## EXERCISE DESCRIPTION
Summarize the post below in two sentences.

## SELECTION

◇ ◇ ◇ ◇

I have never worked with OpenMP or optimization of C++, so all help is welcome. I'm probably doing some very stupid things that slow down the process drastically. It doesn't need to be the fastest, but I think some easy tricks will significantly speed it up.

#include "stdafx.h"
#include "opencv2/imgproc/imgproc.hpp"
#include "opencv2/highgui/highgui.hpp"
#include "opencv2/photo/photo.hpp"
#include <stdlib.h>
#include <stdio.h>
#include "utils.h"
#include <windows.h>
#include <string.h>
#include <math.h>
#include <numeric>

using namespace cv;
using namespace std;
Mat low_pass_filter(Mat img, int threshold, int kernelSize)

◇ ◇ ◇ ◇

## PROVIDED MATERIAL
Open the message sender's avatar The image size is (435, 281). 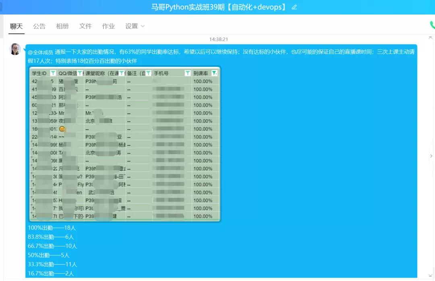point(15,50)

◇ ◇ ◇ ◇

## OUTPUT OF THE EXERCISE
The writer has never worked with OpenMP or C++ optimization, welcomes any help, and suspects that some things in the code slow the process down drastically. The code need not be the fastest, but the writer expects a few easy tricks to speed it up significantly; the code begins with OpenCV and standard headers and then opens a low_pass_filter function that takes an image, a threshold, and a kernel size.